Isaac Culver found guilty on all counts in federal fraud case

MACON, Georgia (41NBC/WMGT) -UPDATE: The Bibb County School District responded to the verdict with this statement: “The Bibb County School District is pleased to learn that justice was served when the jury returned a verdict of guilty on all counts charged in the indictment in the federal criminal trial against Isaac J. Culver, III and Progressive Consulting Technologies, Inc.   The Bibb County School District takes seriously its obligation to protect the funds of Bibb County taxpayers meant for the benefit of the students of Bibb County.


Isaac J. Culver was found guilty on all 13 counts Tuesday morning.

On day 7 of trial, the jury decided that Culver and his company, Progressive Consulting Technologies, Inc. (PCTI) were found guilty on all counts, including wire and mail fraud and money laundering.

Culver and his company were accused of covering up the sale of 15,000 Ncomputing devices to the Bibb County School District in 2012. Culver’s company was hired by the BCSD to oversee technology purchases.

Culver confessed that former BCSD superintendent, Romain Dallemand, told him he wanted new computers for students through the school district, but gave Culver a tight deadline.

Culver then went to a company in Ohio, CompTech, to use its General Services Administration (GSA)’s schedule. Prosecutors claim Culver bought the 15,000 Ncomputing devices through CompTech for $1.7 million and sold them to the BCSD for $3.7 million. The BCSD received invoices from CompTech, so officials though the purchase was made through CompTech. In reality, PCTI was receiving the money and Culver lied to the BCSD.

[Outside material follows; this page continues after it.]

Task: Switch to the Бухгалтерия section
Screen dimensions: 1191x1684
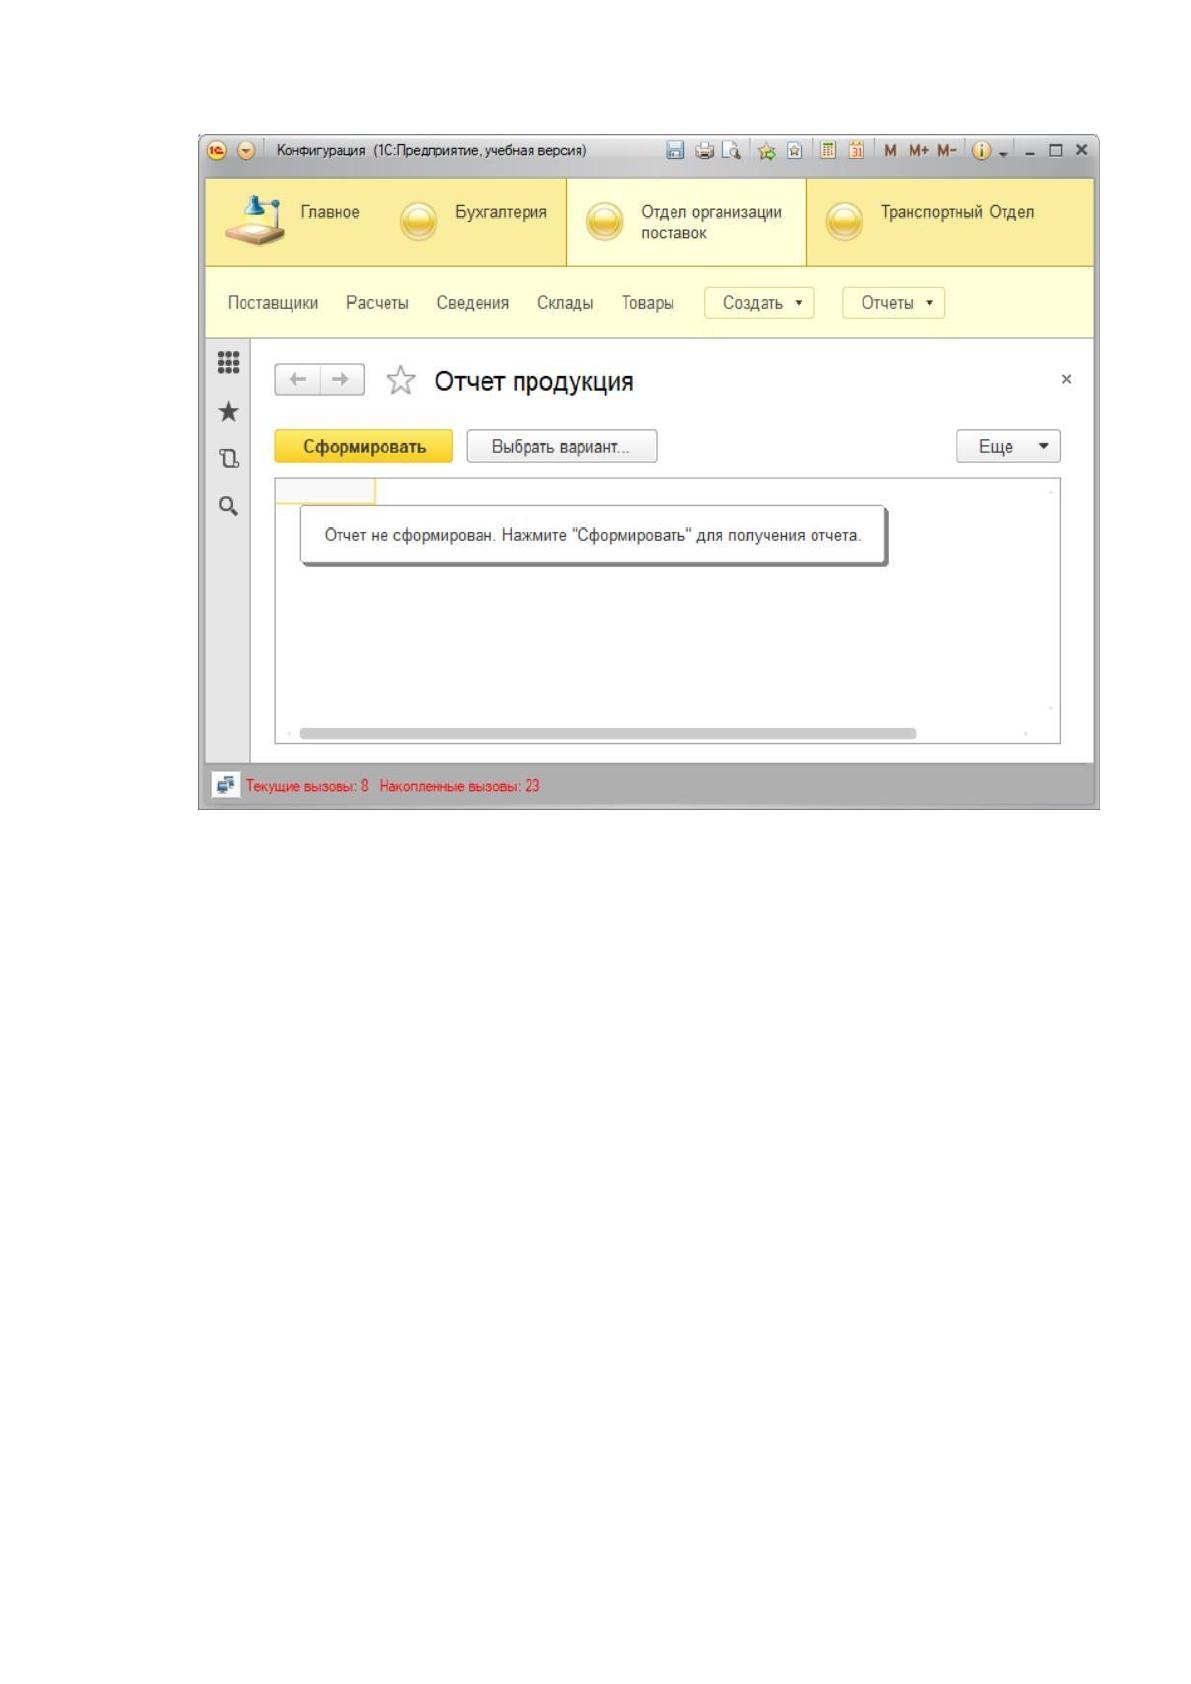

On the stand, Culver claimed he did it because he was rushed and all he wanted to do was help the BCSD get out of its technology chaos. He claimed he knew what he did was wrong, but it was with good intention.

The defense argued that PCTI’s contract did not say it could not make profit from selling the computers, although Culver says he knew it was a conflict of interest.

300 of the 15,000 Ncomputing devices were installed in classrooms. The rest, are sitting in boxes in a warehouse of the BCSD.

After about 3 hours of deliberation over the course of 2 days, all 12 jurors believed Culver is guilty.

Each of the charges against Culver could result in a maximum sentence of 20 years in prison. Other charges carry a maximum of $500,000 or $250,000 in fines.

The prosecution’s Deputy Criminal Chief, Danial Bennett said, “The jury reached the correct verdict today. We are now shifting our focus to the co-defendant in this case. So we cannot comment any further on this case, but we are satisfied justice has been rendered with respect to Isaac Culver and PCTI.”

Culver was not taken into custody after the verdict.